Beide äußern sich durch unterschiedliche Symptome, und müssen auch unterschiedlich versorgt werden.


Symptome

Die Symptome sind allgemein starke Schmerzen im Brustkorb, vor allem bei der Atembewegung, beim Sprechen, und beim Husten. Damit unterscheidet sich der Rippenbruch symptomatisch nur wenig von einer Rippenprellung. Der Patient reagiert daher oft mit einer flachen (da weniger schmerzhaften) Atmung, bis hin zur Dyspnoe, also Atemnot. Dieser Zustand ist für den Patienten besonders unangenehm, da er einerseits panisch versucht Luft zu holen, ihm dieser Vorgang aber jedes Mal starke Schmerzen bereitet.
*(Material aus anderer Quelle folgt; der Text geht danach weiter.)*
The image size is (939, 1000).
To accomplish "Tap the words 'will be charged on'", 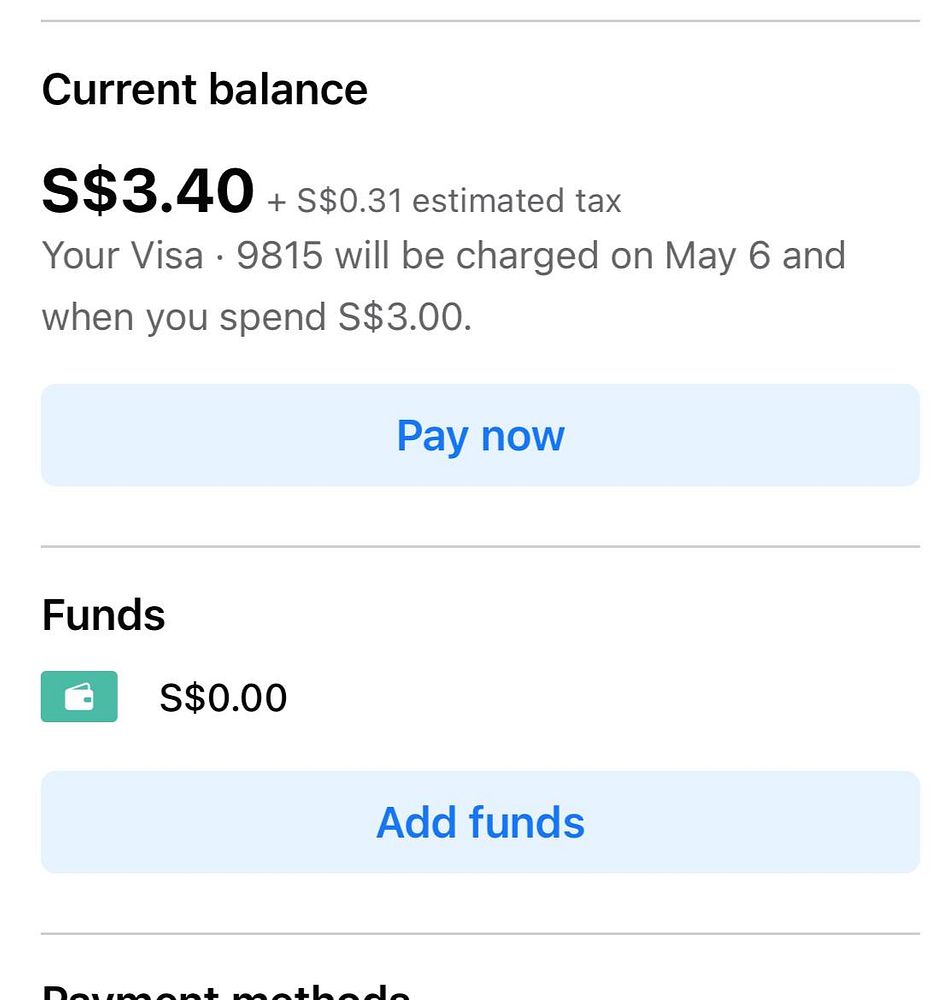I will [494, 256].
Weitere Symptome können Luftansammlungen unter der Haut im Rippenbruch-Bereich sein, wobei dies bereits ein Zeichen für eine schwerere Verletzung ist: In diesem Fall wurde eine gebrochene Rippe nach innen, auf das Lungenfell gedrückt, und hat dieses durchstoßen. Luft entweicht aus der Lunge in das Unterhautgewebe, es besteht die Gefahr eines Pneumothorax. Dies ist eine absolute Notfallindikation.

Ferner ist die frakturierte Stelle druckdolent, also druckempfindlich. Durch die verletzten Blutgefäße strömt Blut ins Unterhautgewebe, und ein Hämatom entsteht.

Klassisch für eine Rippenserienfraktur, also eine Fraktur mehrerer nebeneinanderliegender Rippen ist die sogenannte „paradoxe Atmung“: Dabei zieht sich der Brustkorb während des Luftholens ein, und wölbt sich während des Ausatmens nach außen vor, also genau andersrum, als wie man es beim gesunden Patienten erwarten würde. Das liegt daran, dass das Zwerchfell – also der große Muskel, der unterhalb der beiden Lungenflügel liegt – bei der Inspiration (also der Einatmung) aktiv eine Art Vakuum erzeugt, damit Luft von außen in die Lungen strömt. Da nun aber Der Brustkorb instabil ist, wird dieser bei der Inspiration mit eingezogen, und beim Ausatmen nach außen gepresst.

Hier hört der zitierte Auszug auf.